The return to being always starts with the tiniest of particles, driven by the violence of attraction, recognizing, gathering, reorganizing and joining. Atoms begin spinning, tiny galaxies of consciousness, pulling on one another, slowly forming the corporeal universe of me. As cells are formed, dividing and multiplying, I begin to notice myself again in the darkness and quiet of the cool earth. My shape begins to reset; arms, legs, torso and head, growing beneath the surface. I draw blood from the soil, the red fluid filtered to purity by the dark, coffee-colored mud. I’ll feel my body again, nearly complete and I’ll jab an arm upward, piercing the surface of the ground.
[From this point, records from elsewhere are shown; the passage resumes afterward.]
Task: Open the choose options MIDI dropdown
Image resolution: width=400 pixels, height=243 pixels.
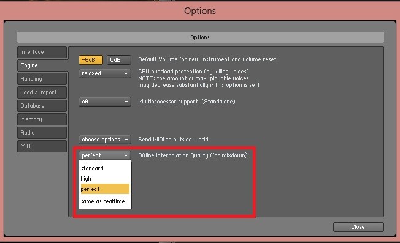Action: pos(105,140)
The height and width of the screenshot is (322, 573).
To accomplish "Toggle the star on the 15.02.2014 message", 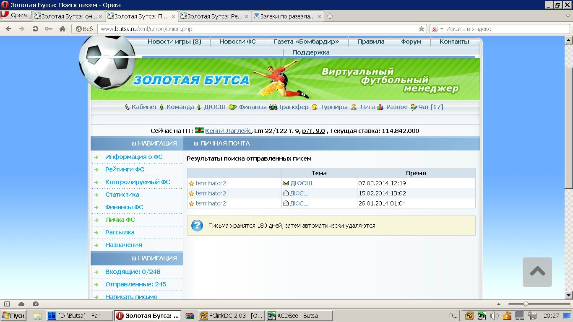I will point(191,194).
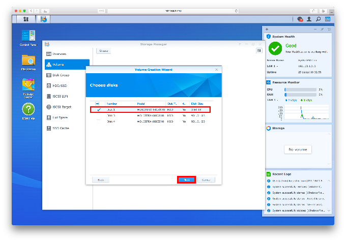Launch Package Center desktop icon
Viewport: 346px width, 242px height.
[28, 86]
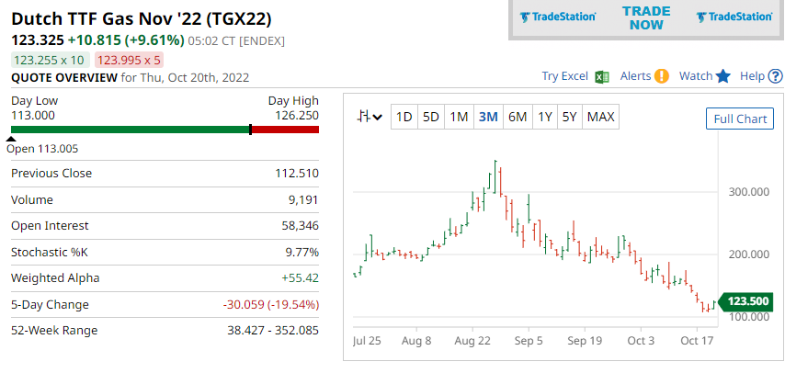Switch chart to 6M range
Viewport: 785px width, 373px height.
coord(518,117)
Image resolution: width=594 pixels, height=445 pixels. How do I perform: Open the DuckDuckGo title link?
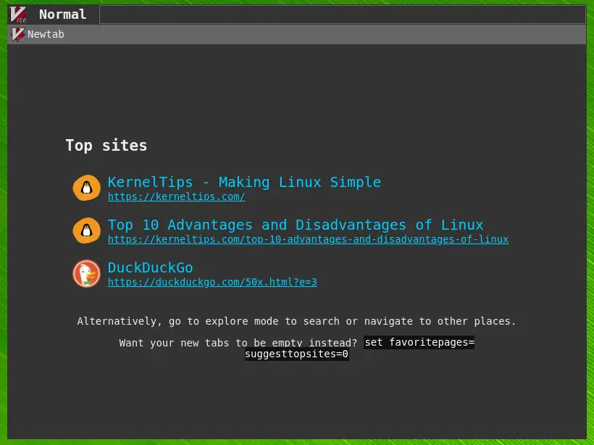(x=151, y=267)
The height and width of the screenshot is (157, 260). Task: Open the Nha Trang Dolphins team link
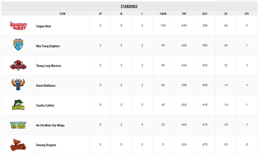click(48, 46)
I’ll grab the nearest vine or tree trunk I can touch, sometimes even pulling myself up by grasping some old discarded baggage. I burst through the earth, myself a gush of fleshy magma rebirth, an eruption of organism still steaming in the cool air, breaking through the volcano’s skin, always a bit higher up the peak and without fail, stronger than ever and thirsty for air, resurrected once again.

The current upsurge has subsided and this time, I successfully eluded the torrent of destruction to a safe location on the shores. I reclined afterward on the beach looking up at him as the ash-filled smoke around his peak dissipated. There were occasionally aftershocks that followed the initial blast, but each diminished in size as time passed. My body was shaking from my strenuous efforts and I also slowly began to become stable once again as I rested on my side. In my hurry, I was scraped a few times by some old debris and even picked some back up and then subsequently dropped it again but thankfully, nothing in my path was able to trip me up or pierce the surface - a few minor abrasions here and there, that’s all. It seems this has turned out to be a minor occurrence in comparison to the venting I’ve experienced before. Once recovered, I begin my hike back up the mountain to choose a new spot higher on the side of the slope. I feel lighter, having dropped God-knows-what in my gallop to safety.

As I walk I know with certainty that for now, I still love him - the big, roaring solid tower with the hot, flowing center. We both remain to ride his combustions together another day. He will draw healing, cooling and stabilization from the release of long, suffered pressure and I will be clarified by the barrage and less encumbered by the past each time I run temerariously through the slippery, tall grass of my passionately fertile home.